Source records: Begin
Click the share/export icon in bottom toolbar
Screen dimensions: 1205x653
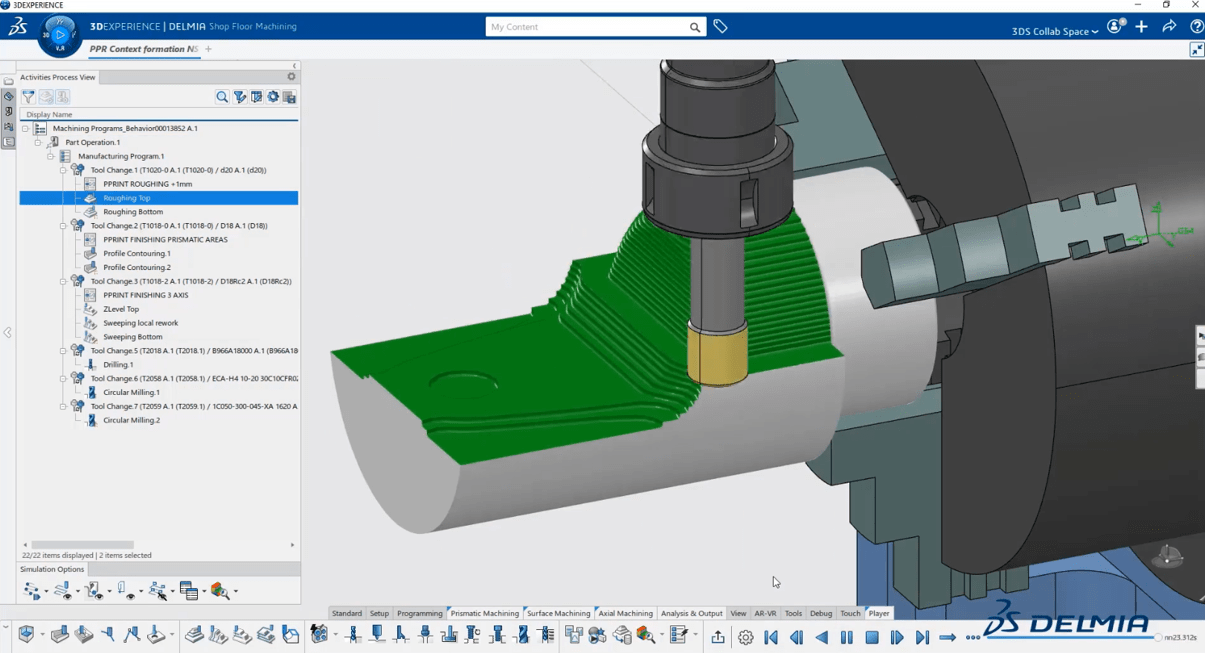(x=718, y=637)
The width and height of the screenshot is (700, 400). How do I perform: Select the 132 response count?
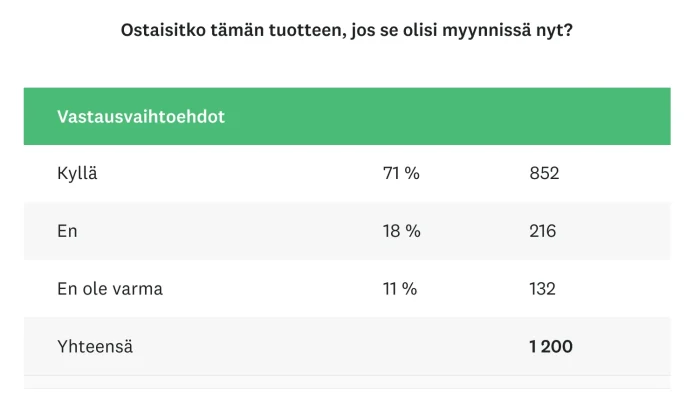click(543, 289)
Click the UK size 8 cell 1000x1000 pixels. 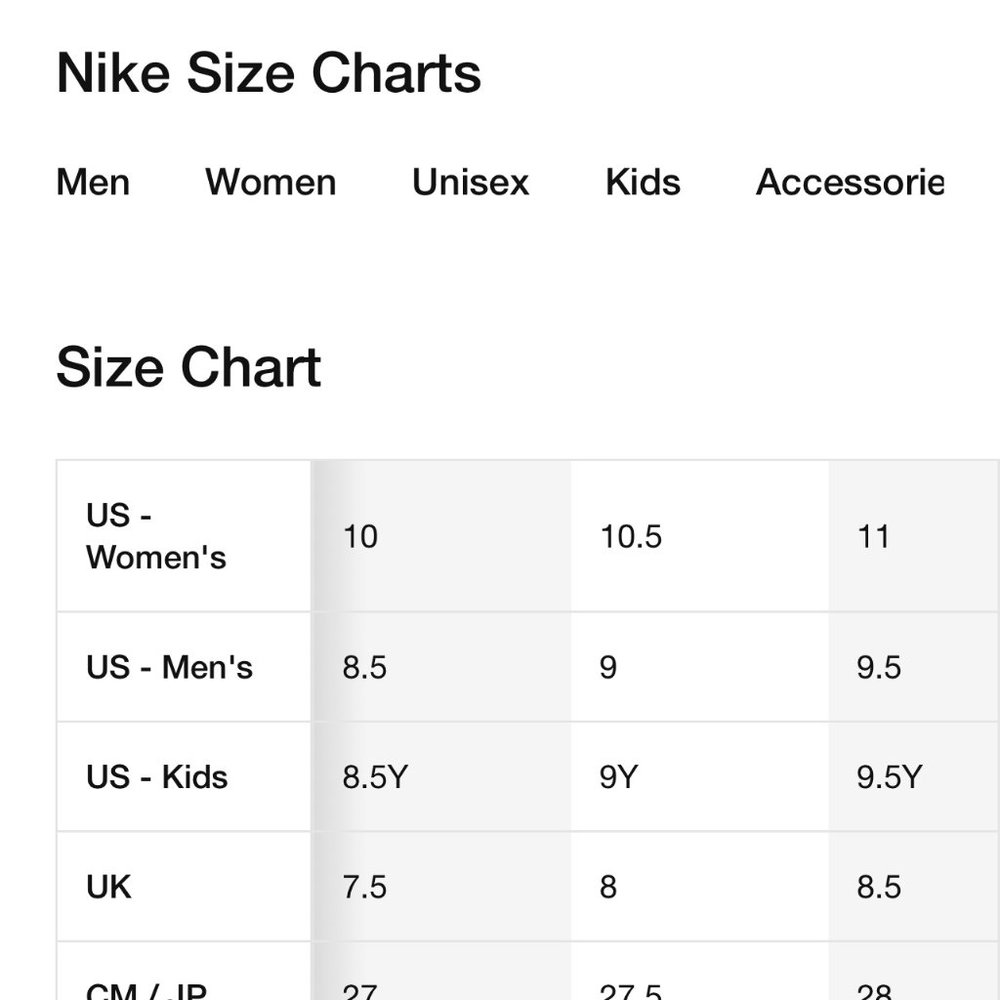(x=700, y=886)
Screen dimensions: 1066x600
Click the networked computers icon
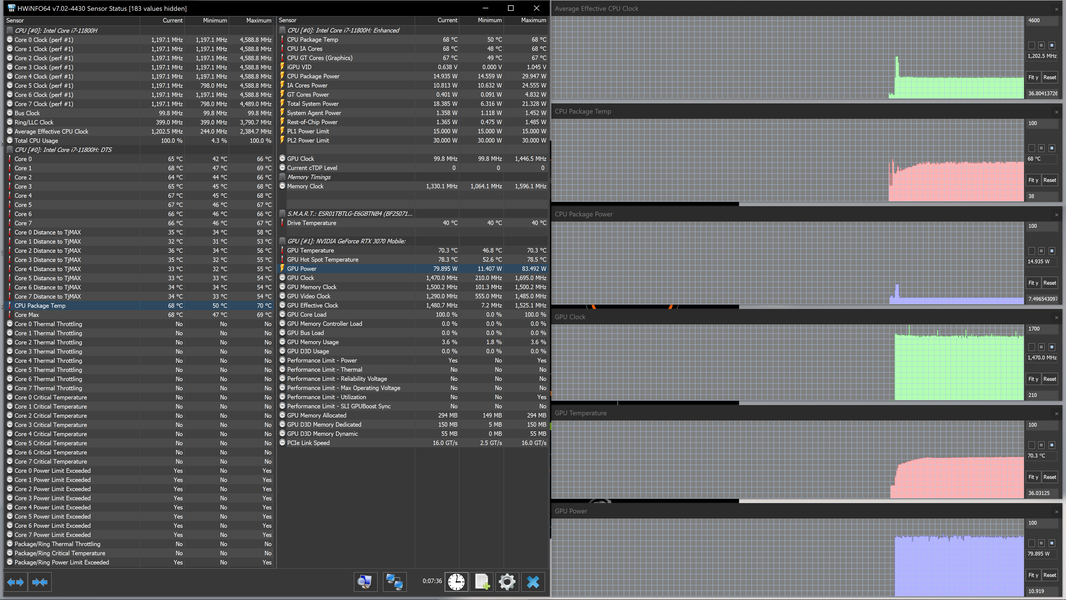pyautogui.click(x=394, y=582)
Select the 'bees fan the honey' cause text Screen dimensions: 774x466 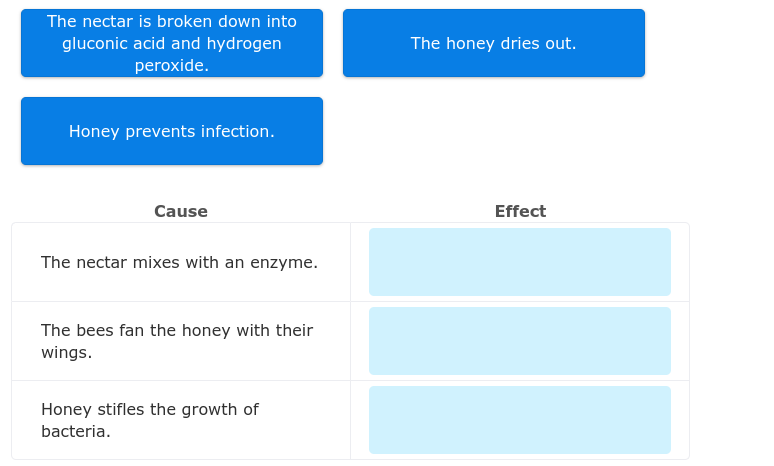tap(177, 341)
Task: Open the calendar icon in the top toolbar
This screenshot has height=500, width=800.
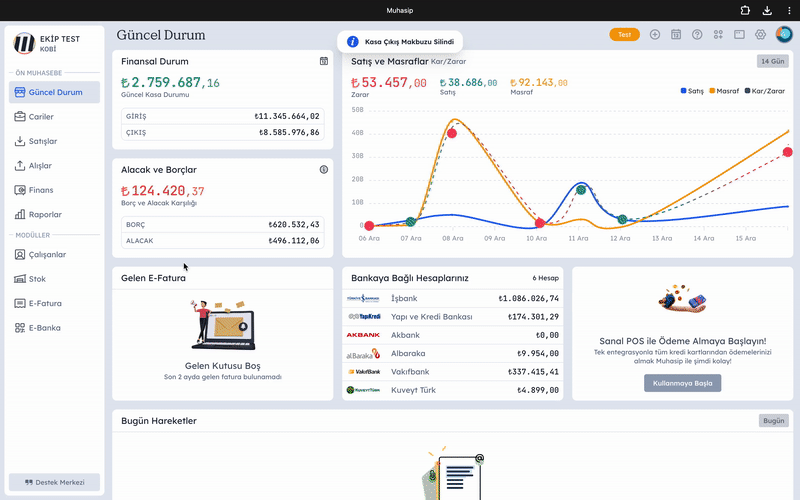Action: point(676,34)
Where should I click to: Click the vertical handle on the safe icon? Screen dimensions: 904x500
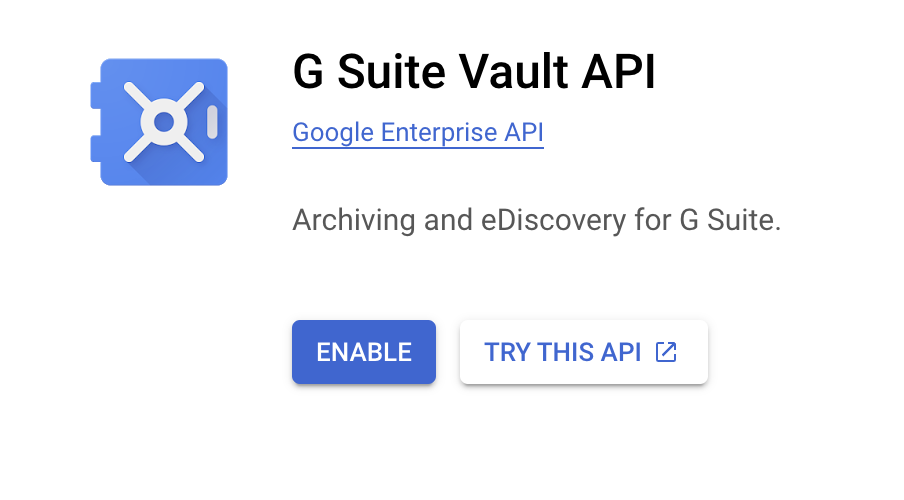click(211, 122)
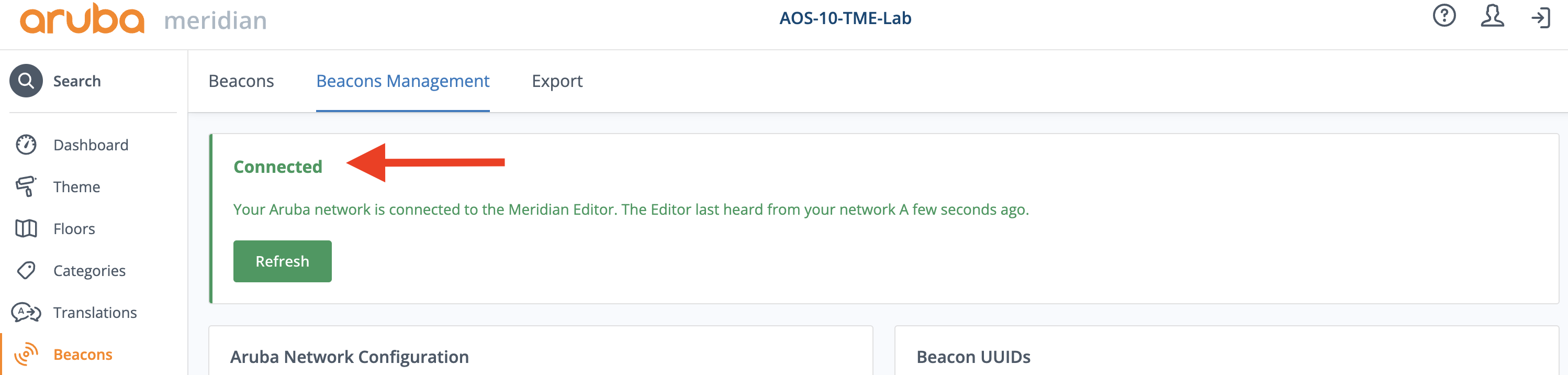
Task: Open the Translations speech bubble icon
Action: 26,312
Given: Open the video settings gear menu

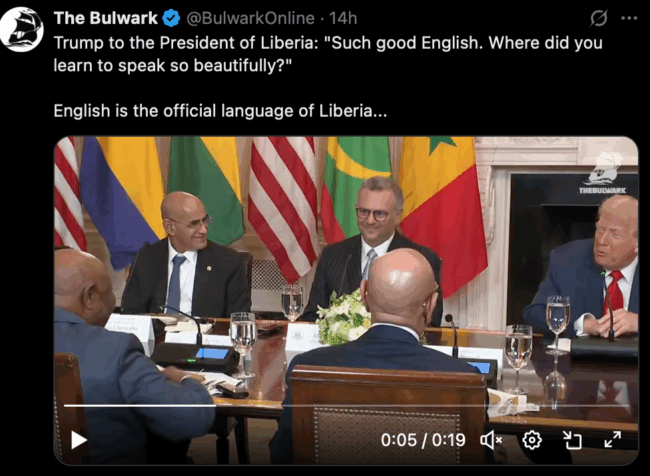Looking at the screenshot, I should 532,440.
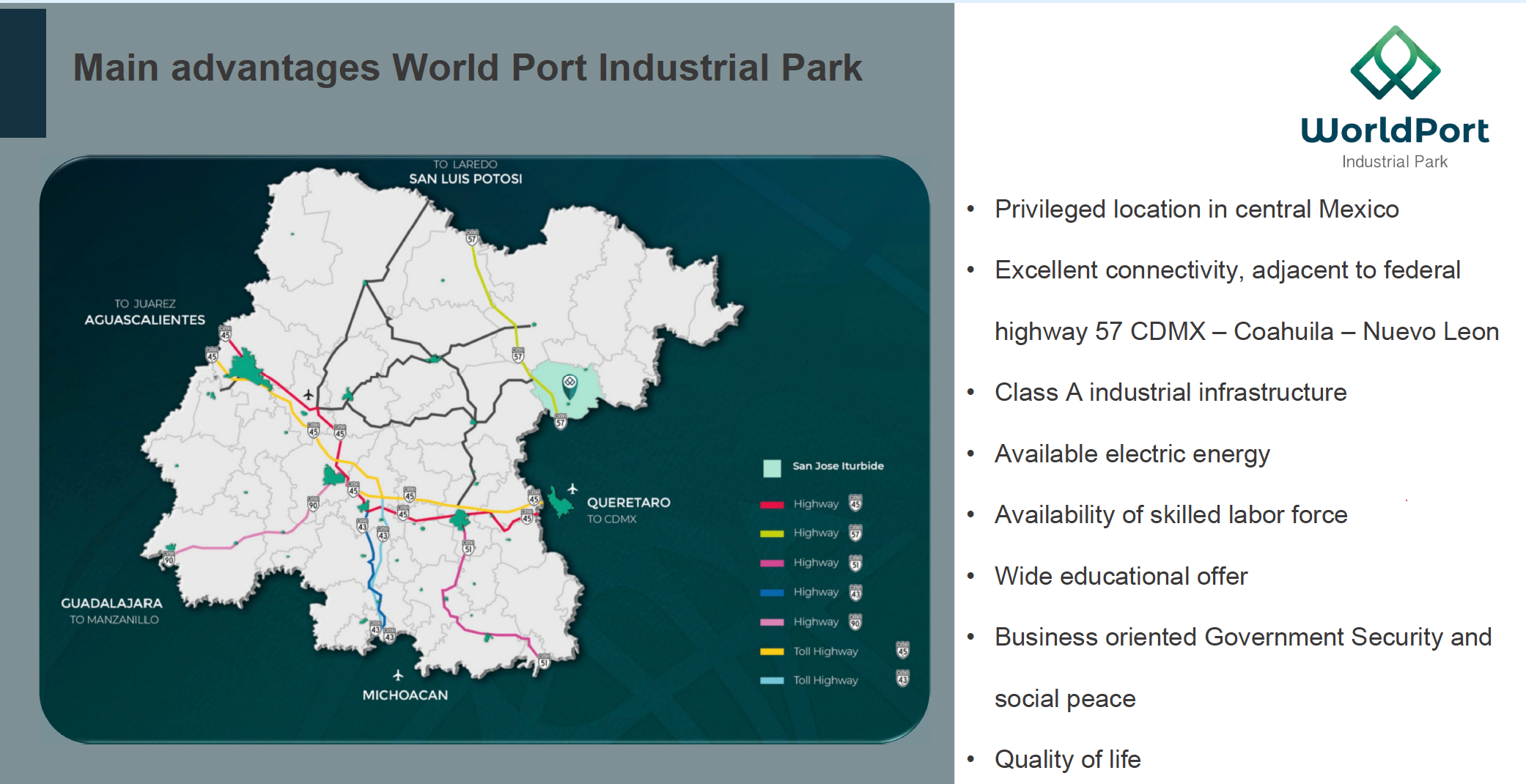Click the SAN LUIS POTOSI map label
1526x784 pixels.
[465, 179]
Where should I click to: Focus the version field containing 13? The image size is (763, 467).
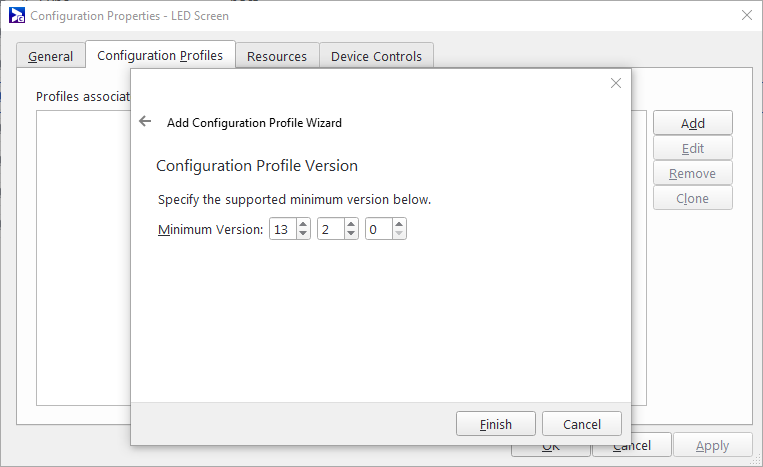(281, 230)
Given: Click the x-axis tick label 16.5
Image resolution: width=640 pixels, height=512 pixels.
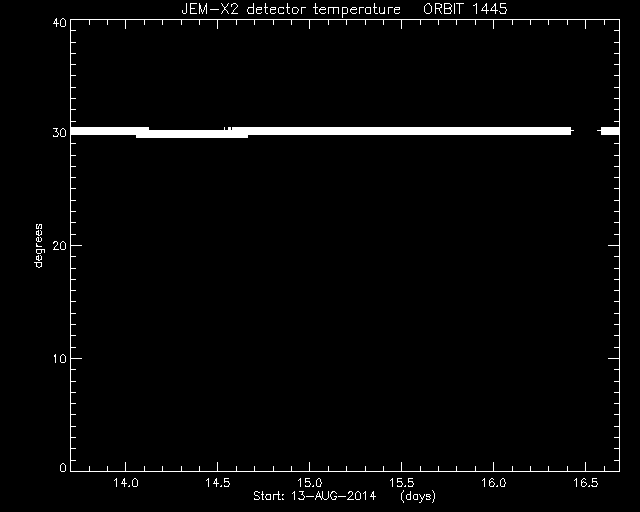Looking at the screenshot, I should (x=585, y=483).
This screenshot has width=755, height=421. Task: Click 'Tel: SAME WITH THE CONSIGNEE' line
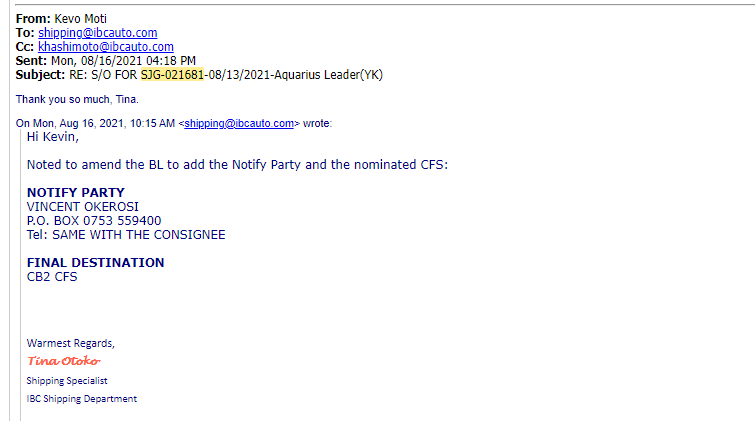126,235
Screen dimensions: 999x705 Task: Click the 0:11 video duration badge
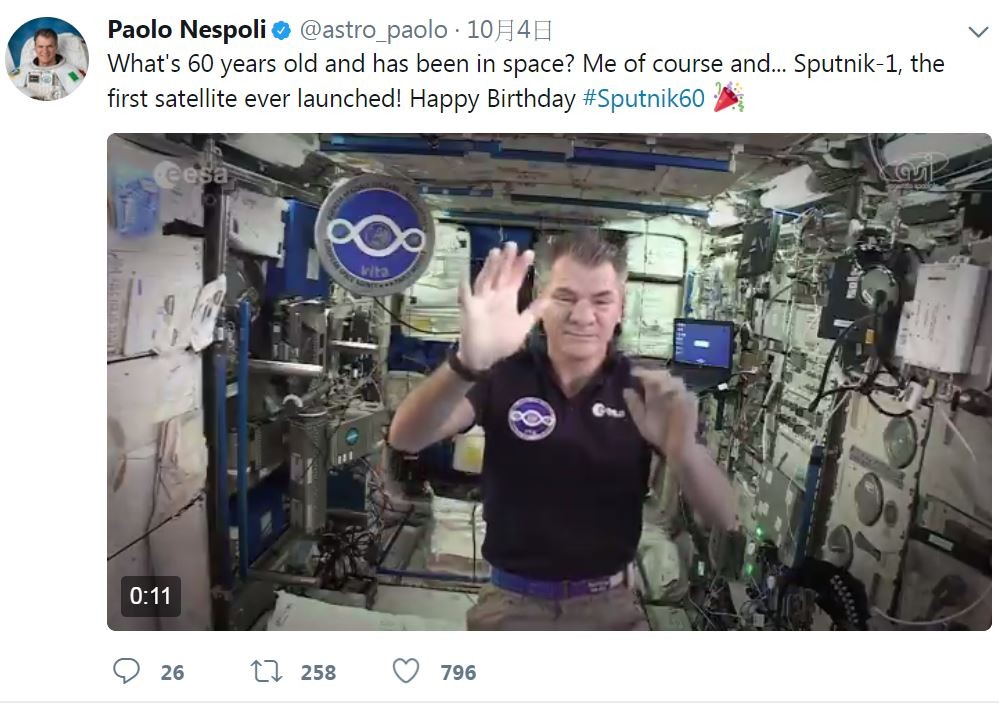[151, 596]
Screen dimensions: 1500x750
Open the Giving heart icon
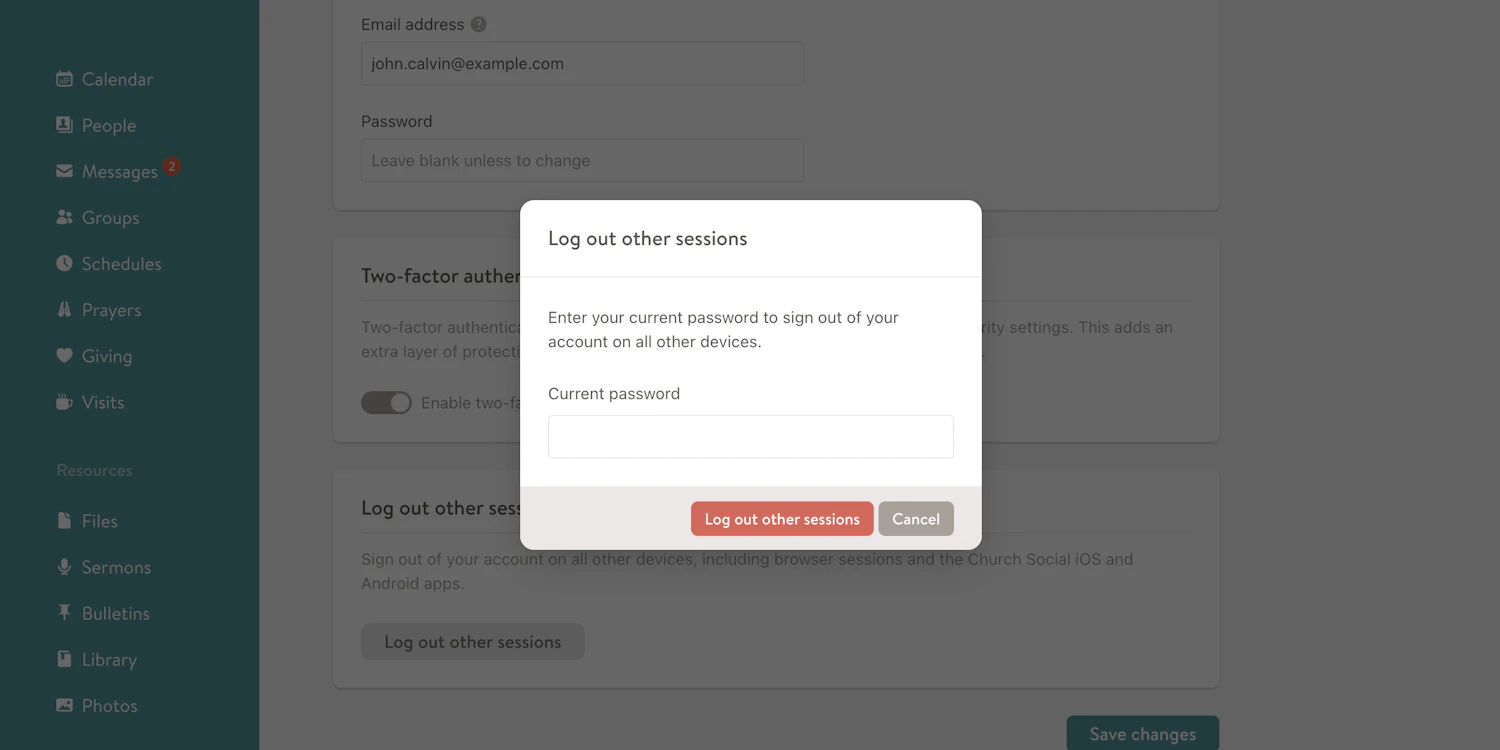click(x=63, y=355)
Source records: End
-- Task brief --
Print, exactly and without pictures, the lines from the one holding "Screen dimensions: 999x705" through the last line of the entries above, both included.

-- Exercise answer --
Screen dimensions: 999x705 Task: Click the 0:11 video duration badge
[151, 596]
Screen dimensions: 1500x750
Open the Giving heart icon
click(x=63, y=355)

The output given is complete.